All models engage data uncritically. Evaluation of model fit, or appropriateness of items for linking, comes after the model has been applied. Poor linking items are identified after an MFORMS analysis through the study of residuals and item fit. The method differs from looking at a plot of paired link-item calibrations, but the result is the same. Either way, the "noisy" items can be detected, deleted, and the analysis rerun. More work needs to be done to find the relationship between noise, as revealed by a plot of paired item calibrations (multistep procedure) and noise as revealed through the study of (one-step, concurrent) residuals.
In one sense, the removal of noisy items from the test linking data may be immaterial. Consider the plot of paired item calibrations. One tends to reject outlying items from both sides of the identity line, so the mean difference in difficulty between tests is hardly changed -- neither does the resulting scale except for the absence of the outlying items. If there is no "right" item for linking tests at different grade levels -- which is what some might argue -- we should not be much comforted by the removal of a few noisy items.

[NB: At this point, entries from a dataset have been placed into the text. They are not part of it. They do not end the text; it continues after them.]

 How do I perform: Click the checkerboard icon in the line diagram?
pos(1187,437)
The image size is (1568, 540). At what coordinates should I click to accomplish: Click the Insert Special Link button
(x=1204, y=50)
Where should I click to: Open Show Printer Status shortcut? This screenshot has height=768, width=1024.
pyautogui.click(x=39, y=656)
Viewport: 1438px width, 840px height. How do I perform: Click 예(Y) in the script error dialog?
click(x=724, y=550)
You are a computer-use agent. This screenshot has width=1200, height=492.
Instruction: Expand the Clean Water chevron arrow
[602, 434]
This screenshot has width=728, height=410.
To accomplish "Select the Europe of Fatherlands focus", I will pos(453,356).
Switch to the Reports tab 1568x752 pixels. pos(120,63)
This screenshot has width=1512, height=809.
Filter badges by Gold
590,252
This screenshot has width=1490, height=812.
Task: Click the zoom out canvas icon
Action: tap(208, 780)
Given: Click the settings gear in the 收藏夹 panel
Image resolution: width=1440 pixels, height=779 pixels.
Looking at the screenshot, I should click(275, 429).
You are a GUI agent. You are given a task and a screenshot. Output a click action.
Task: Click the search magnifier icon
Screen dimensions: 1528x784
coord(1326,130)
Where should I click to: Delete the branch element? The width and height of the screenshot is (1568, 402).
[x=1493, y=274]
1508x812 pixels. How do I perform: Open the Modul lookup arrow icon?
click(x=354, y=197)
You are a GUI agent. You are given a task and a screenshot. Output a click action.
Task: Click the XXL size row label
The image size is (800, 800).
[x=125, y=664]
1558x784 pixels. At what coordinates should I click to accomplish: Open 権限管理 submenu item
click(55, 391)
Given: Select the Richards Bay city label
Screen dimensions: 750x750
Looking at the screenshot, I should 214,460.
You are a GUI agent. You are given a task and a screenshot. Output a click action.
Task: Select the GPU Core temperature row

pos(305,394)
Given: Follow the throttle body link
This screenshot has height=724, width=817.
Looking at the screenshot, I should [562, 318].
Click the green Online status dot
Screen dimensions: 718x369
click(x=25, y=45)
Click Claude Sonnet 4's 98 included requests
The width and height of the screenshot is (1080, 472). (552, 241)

There are problems with vertical test equating, but I think it is too soon to give up. A vertically equated scale has a great deal of potential. How else are we to compare the difficulty of curricular material across grade levels and track growth in student ability? The extent to which the scale can be linear and unidimensional across grade levels is a matter for empirical research -- we have to construct scales in order to evaluate them.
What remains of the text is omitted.